==== Gegebene Auflistung

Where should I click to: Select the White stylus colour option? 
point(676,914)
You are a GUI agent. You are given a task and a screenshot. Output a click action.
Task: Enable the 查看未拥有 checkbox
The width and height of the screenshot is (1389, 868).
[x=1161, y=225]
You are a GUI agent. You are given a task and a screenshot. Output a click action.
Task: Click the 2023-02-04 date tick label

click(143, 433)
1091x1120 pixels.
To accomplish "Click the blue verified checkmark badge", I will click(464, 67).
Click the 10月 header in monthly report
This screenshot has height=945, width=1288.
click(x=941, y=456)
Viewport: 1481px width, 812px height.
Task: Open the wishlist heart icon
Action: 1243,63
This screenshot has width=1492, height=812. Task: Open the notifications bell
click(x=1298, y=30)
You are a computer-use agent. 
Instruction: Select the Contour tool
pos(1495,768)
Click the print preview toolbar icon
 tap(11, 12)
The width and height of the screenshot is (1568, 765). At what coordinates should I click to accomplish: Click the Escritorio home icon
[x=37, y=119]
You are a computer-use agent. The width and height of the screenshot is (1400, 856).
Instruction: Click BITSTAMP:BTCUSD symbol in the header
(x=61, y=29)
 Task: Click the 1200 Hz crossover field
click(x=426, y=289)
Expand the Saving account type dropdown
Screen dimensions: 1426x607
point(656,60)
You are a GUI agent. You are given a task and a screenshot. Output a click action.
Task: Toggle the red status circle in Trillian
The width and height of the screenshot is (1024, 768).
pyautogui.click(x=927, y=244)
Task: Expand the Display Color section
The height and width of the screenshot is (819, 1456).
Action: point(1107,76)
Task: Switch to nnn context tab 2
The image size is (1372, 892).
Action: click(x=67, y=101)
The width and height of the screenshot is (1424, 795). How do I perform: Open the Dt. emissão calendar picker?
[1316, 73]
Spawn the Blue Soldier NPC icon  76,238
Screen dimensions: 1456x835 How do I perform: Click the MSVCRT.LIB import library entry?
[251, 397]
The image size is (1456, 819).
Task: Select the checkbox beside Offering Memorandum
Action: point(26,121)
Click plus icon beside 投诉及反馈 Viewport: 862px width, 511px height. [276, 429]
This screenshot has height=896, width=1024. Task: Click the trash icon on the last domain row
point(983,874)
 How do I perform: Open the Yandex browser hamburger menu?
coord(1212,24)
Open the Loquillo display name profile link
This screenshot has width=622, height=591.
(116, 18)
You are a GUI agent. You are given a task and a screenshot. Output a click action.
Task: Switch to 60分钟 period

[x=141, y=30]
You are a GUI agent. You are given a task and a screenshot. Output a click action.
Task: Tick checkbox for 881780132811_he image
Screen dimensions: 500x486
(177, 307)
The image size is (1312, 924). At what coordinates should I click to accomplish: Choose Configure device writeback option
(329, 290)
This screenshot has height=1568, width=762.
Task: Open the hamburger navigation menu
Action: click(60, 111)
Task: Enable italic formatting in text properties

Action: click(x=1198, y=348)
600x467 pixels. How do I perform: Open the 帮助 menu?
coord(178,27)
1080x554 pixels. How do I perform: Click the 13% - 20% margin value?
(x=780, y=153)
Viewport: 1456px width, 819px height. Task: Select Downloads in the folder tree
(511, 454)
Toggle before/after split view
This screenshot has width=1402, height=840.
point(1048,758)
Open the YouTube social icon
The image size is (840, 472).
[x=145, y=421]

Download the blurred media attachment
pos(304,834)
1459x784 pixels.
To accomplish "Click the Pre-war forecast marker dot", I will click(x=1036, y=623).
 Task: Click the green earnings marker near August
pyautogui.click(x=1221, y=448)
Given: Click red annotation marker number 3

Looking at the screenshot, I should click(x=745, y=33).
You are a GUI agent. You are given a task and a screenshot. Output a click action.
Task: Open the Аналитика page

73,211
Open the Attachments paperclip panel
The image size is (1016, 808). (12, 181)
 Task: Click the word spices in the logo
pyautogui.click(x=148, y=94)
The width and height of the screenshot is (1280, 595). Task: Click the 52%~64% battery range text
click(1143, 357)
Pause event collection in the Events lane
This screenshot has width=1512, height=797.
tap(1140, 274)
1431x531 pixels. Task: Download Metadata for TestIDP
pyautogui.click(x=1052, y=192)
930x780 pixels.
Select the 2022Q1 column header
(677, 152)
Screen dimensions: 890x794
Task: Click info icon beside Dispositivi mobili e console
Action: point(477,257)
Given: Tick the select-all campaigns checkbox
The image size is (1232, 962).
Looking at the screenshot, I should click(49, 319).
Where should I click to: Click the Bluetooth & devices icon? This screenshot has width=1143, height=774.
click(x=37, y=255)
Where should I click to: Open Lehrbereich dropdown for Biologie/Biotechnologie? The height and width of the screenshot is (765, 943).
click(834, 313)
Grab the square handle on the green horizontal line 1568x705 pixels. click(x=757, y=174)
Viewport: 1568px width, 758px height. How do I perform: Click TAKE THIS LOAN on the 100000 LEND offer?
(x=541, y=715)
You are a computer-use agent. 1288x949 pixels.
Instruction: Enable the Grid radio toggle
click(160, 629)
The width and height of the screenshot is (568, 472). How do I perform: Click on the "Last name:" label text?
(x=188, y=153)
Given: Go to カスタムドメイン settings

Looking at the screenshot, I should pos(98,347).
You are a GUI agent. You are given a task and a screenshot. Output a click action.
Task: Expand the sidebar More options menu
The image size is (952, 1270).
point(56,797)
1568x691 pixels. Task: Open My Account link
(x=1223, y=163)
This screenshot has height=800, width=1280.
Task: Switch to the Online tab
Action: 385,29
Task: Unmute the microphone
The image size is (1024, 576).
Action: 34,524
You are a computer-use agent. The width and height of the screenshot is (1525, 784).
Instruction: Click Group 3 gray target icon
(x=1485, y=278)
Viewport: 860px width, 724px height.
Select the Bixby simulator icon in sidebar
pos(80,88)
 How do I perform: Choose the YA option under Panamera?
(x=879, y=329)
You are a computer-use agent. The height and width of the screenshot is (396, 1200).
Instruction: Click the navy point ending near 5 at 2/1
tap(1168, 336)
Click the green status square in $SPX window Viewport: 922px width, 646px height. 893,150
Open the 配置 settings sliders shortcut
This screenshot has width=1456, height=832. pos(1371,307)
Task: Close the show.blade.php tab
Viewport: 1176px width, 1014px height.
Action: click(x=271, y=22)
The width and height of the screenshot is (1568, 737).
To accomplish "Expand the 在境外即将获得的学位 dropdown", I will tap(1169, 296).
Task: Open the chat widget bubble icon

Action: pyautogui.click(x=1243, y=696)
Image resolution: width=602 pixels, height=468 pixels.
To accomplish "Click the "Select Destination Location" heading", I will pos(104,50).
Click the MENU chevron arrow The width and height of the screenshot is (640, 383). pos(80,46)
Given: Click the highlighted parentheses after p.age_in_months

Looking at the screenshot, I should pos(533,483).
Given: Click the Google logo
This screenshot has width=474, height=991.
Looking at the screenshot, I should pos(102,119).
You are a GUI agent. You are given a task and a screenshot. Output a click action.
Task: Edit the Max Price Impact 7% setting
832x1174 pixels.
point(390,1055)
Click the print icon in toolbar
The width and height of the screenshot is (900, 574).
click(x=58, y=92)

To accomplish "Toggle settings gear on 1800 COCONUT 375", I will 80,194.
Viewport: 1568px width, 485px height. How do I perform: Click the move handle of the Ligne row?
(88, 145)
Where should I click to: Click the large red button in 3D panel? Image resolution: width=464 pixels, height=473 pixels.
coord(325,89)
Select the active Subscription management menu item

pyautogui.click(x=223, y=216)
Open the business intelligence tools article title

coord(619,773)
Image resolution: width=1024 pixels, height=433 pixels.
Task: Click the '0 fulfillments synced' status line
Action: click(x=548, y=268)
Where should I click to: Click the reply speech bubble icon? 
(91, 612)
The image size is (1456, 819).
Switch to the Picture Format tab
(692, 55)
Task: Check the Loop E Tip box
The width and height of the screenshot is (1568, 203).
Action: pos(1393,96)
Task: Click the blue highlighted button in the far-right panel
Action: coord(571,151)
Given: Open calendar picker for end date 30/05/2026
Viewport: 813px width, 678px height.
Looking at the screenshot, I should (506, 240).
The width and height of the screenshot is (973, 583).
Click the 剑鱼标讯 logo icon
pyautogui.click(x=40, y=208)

========

_Arbeitsauftrag_
Gib Zeilen aus der Auflistung oben als JSON-Liste von Zeichenketten wieder, je eine pro Zeile und ohne Leerzeilen. Fang bei der Zeile an, die "Viewport: 1568px width, 758px" enthält, und hör nach der Zeile auf, die "(x=188, y=153)" enthält.

_Musterlösung_
[
  "Viewport: 1568px width, 758px height. How do I perform: Click TAKE THIS LOAN on the 100000 LEND offer?",
  "(x=541, y=715)",
  "You are a computer-use agent. 1288x949 pixels.",
  "Instruction: Enable the Grid radio toggle",
  "click(160, 629)",
  "The width and height of the screenshot is (568, 472). How do I perform: Click on the \"Last name:\" label text?",
  "(x=188, y=153)"
]